Award motivations
With his reportage “Latidoamerica,” the photographer provides to the public a view of Honduran society where violence is present in every aspect of daily life.
The photographic and narrative style is perfectly congruent with this view into the community and it stops one’s breath. The narrative creates an obsessive repetition of extreme situations that generates pathos and dismay.
The jury distinguishes the photographer for his ability to describe this reality, facing situations in which his own safety was at stake. This is an example of “live coverage” photojournalism that makes courage the base for witnessing social phenomena as extreme as these.
Section in collaboration with PHOTON Festival.
My project aims to document the axis of uncontrolled violence in Honduras and the way social and political factors are feeding more and more aggressively on such violence. I have been working in Central America for more than five years documenting the transformation of their society and I have been fighting to create awareness about the disastrous policies to end the violence. I would like to continue working on new themes to make people think and on stories that could highlight gender violence and intolerance towards disadvantaged groups such as homosexuals or transsexuals, who constantly suffer from episodes of violence and mistreatment.
Honduras is considered one of the most violent places on earth. Every day on the streets of cities like San Pedro Sula or Tegucigalpa, murders, robberies and violence are more and more present.

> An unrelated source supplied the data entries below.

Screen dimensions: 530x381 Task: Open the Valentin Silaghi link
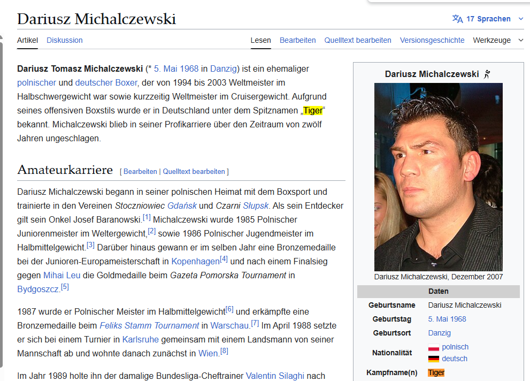(275, 376)
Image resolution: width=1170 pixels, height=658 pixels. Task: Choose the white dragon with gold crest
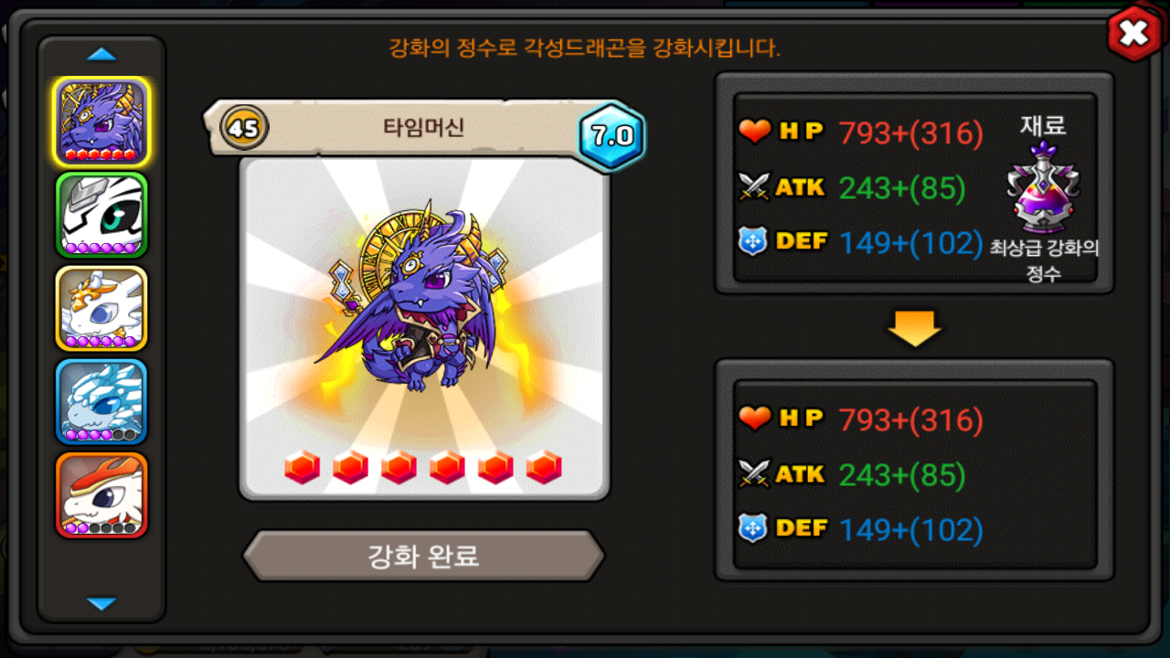[101, 308]
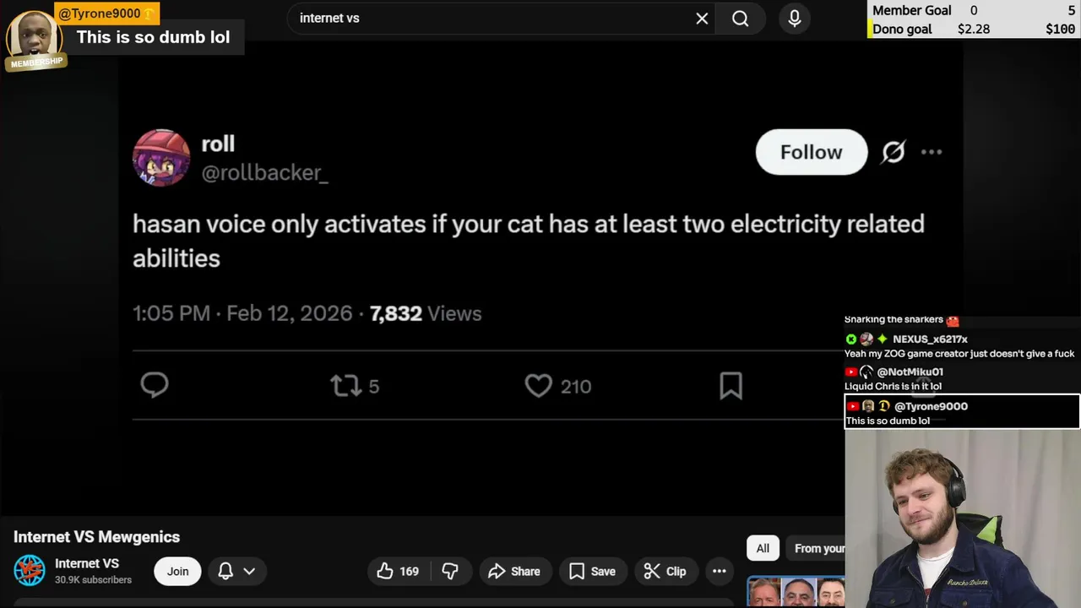Open video's more actions ellipsis menu
This screenshot has height=608, width=1081.
click(x=720, y=572)
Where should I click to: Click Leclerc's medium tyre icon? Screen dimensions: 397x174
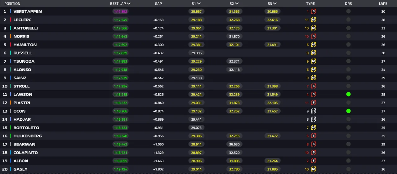click(x=314, y=20)
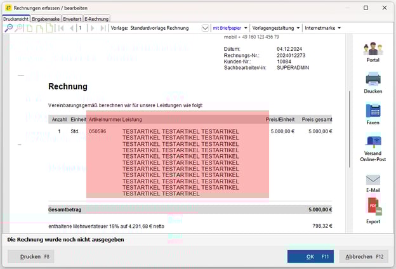Open the Erweitert tab
Screen dimensions: 396x269
(x=72, y=19)
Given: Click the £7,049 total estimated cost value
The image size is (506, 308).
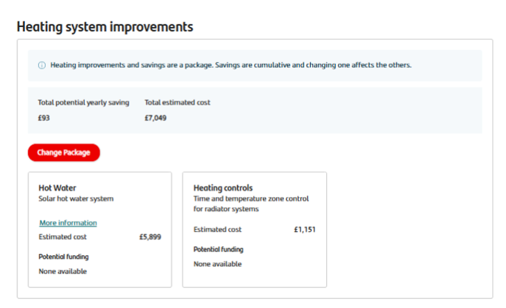Looking at the screenshot, I should point(155,118).
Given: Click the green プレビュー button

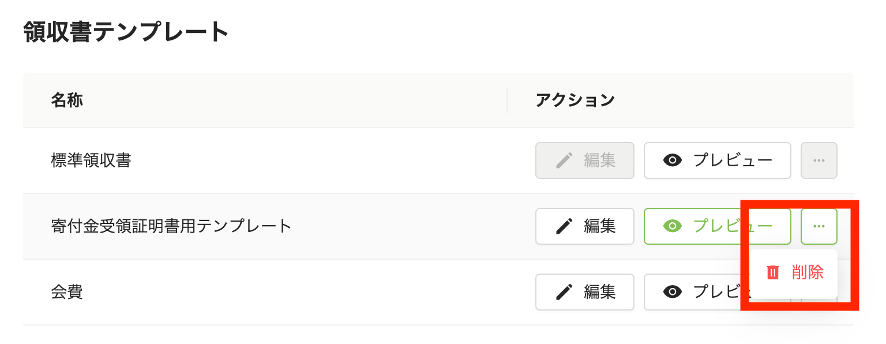Looking at the screenshot, I should (x=718, y=226).
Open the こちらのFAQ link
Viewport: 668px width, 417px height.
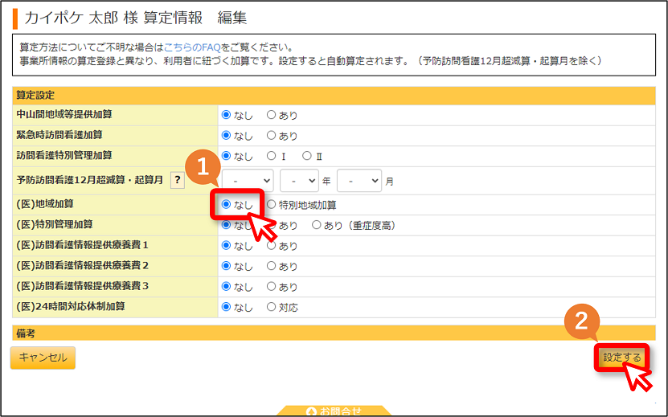coord(192,47)
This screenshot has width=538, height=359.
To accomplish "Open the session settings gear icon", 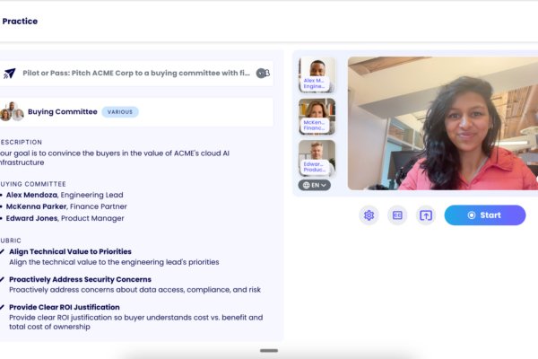I will pyautogui.click(x=369, y=215).
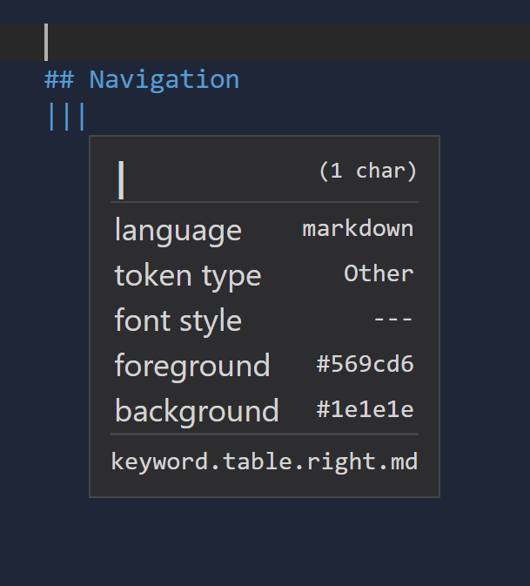Click the font style label
This screenshot has height=586, width=530.
coord(178,321)
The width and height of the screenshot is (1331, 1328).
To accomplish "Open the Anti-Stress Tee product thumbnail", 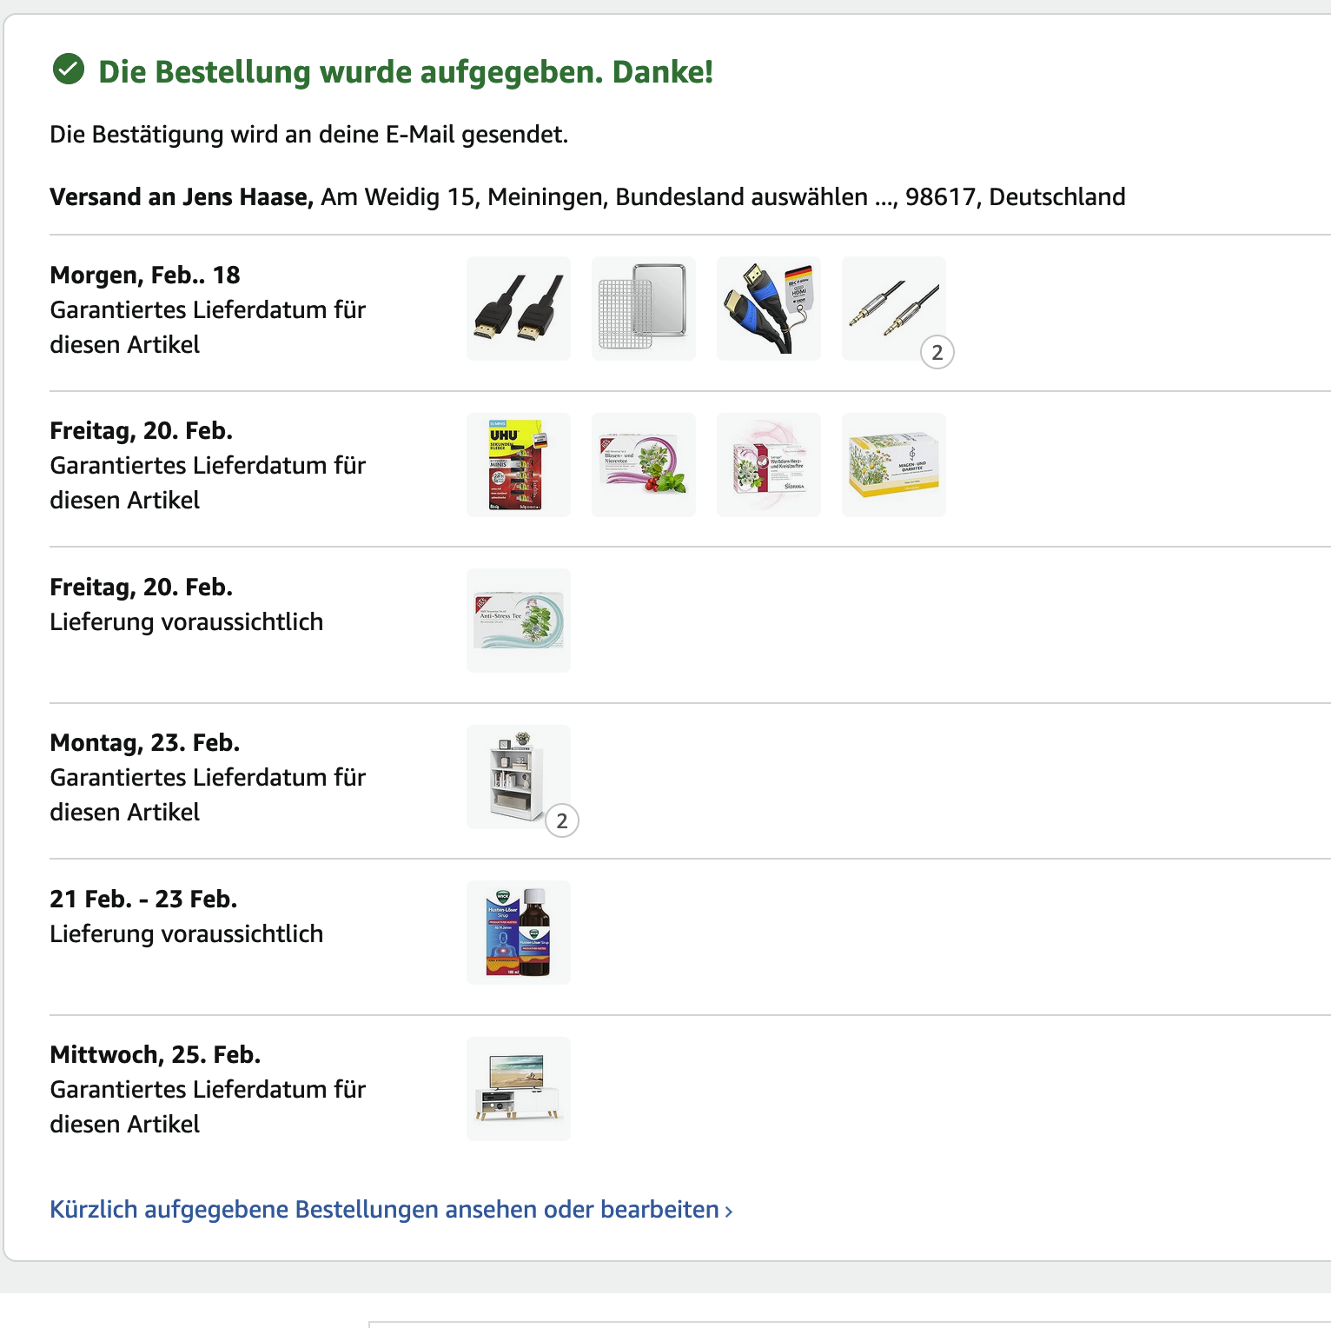I will [x=519, y=621].
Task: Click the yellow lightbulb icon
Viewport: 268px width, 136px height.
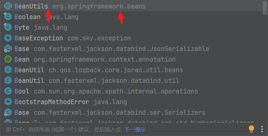Action: [x=251, y=129]
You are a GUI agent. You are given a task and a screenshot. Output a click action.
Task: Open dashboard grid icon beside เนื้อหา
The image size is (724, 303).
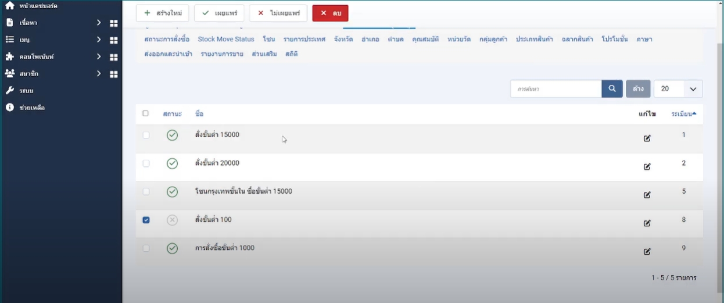[x=114, y=23]
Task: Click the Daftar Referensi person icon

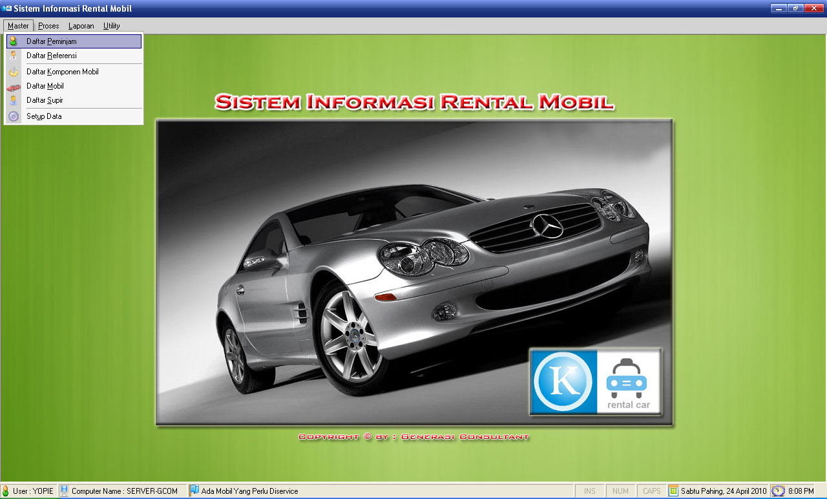Action: pyautogui.click(x=14, y=56)
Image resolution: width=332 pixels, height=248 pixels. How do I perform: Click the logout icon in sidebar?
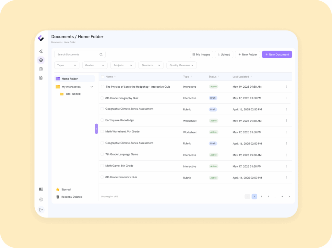pos(41,210)
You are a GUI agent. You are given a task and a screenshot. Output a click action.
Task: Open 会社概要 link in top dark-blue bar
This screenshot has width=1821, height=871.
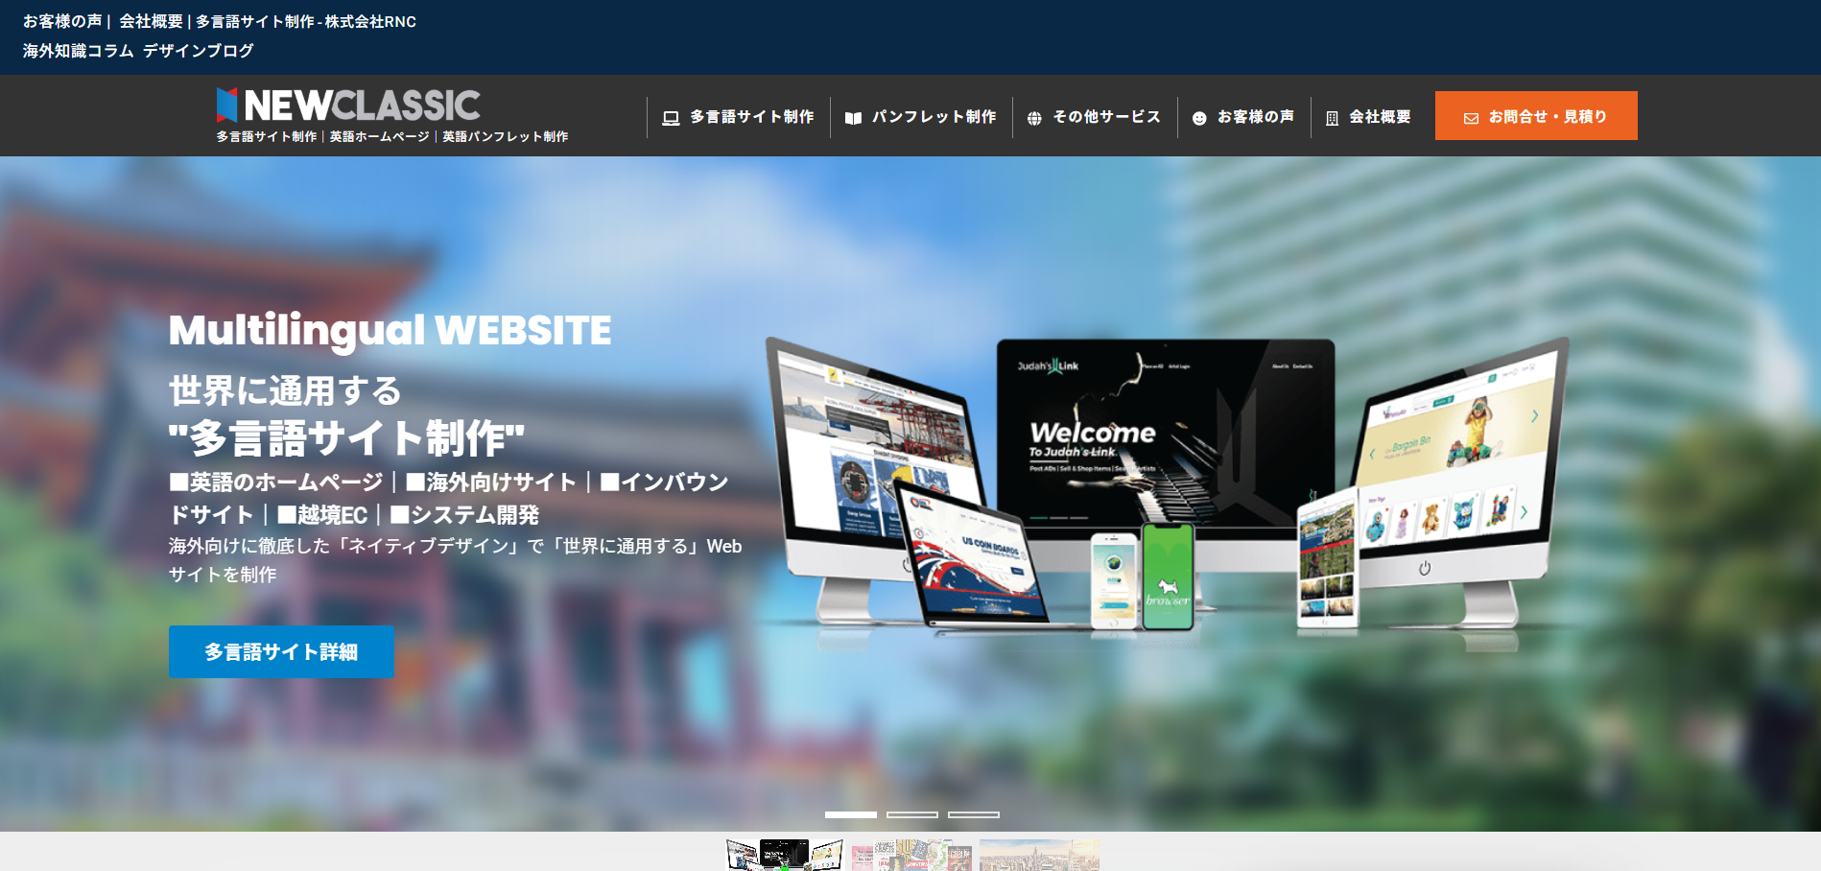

Politics in the area is unstable and ineffective, traffic of drugs into the USA is uncontrollable and insecure neighborhoods of Maras or control of the Zetas border is the closest thing to a daily war. The report of the Organization of American States emphasizes that in a country like Honduras violent death occurs every 74 minutes although the country is not at war. In 2011 it was already the most violent nation in the world with 7,104 murders documented by police. In these places the use of youth and children to be trained as sicarios is a regular job. They are attracted by the possibility of making money easily and to be respected and feared. This young killers from the most consumed strata of society become true harbingers of death.
The social portrait of Honduras makes it one of the most terryfing places in the world. After the coup in 2009 that overthrew President Manuel Zelaya by Roberto Micheletti, violence has put the country in a state of permanent despair. In 2008, 3,418 people died, according to a tally of the Honduran newspaper «El Heraldo». The homicide rate per 100,000, which in 1999 was 42.1, is now 86, almost eight times what the World Health Organization considers an epidemic. The world average is 8.8.
Text by Javier Arcenillas
Humanist, Psychologist at the Complutense University of Madrid, Javier Arcenillas teaches photojournalism and documentary photography at the International School PICA. He develops humanitarian essays where the main characters are integrated in societies that borders and sets upon any reason or human rights in a world that becomes increasingly more and more indifferent.
He is an award winning photographer and we can mention among others the following prizes: Arts Press Award, KODAK Young Photographer, Atlanta Journalism Awards (Best Photographer), Scholarship of the European Social Fund, Euro Press by Fujifilm, Fotopress Prize POYI and POYI Latam, Finalist Oskar Barnak Leica Prize 2009 & 2013 Union Latina Prize ‘09, Sony World Photograhic Award 2010, Fotoevidence 2011, Eugene Smith Grant 2013, Terry O´Neill Award 2012 & 2014, Photographer of the year in Moscow Photo Award 2014, Getty Images Grant 2015, Gomma Grant 2015.
Along these years, he has achieved projects on Latin America like “Territorios”, in Jamaica, an assignment that approaches the “Traffic of Marihuana” or the Boxing Olympic School in La Habana. His most recent assignments are with Médicos del Mundo on the Garbage Dump Cities in Central America, the question that City Hope publishes the book about. He also has a book on society portraits pictures, summarizing his daily activity in magazines, titled REVOLUZION, besides a photographic essay on charity in India titled Kingdom Charity. His most complete news articles outside Spain can be read in Time, CNN, IL Magazine, Leica Magazine, Der Spiegel, Stern, GEO, National Geographic, Le Monde 2, El Mundo, El periódico de Guatemala as most important magazines.
At the moment, he arranges Humanitarian Photographic assignments with diplomatic matters in his country. The final reports and publications can be seen in Esquire Spain on the websites fronterad and soy502.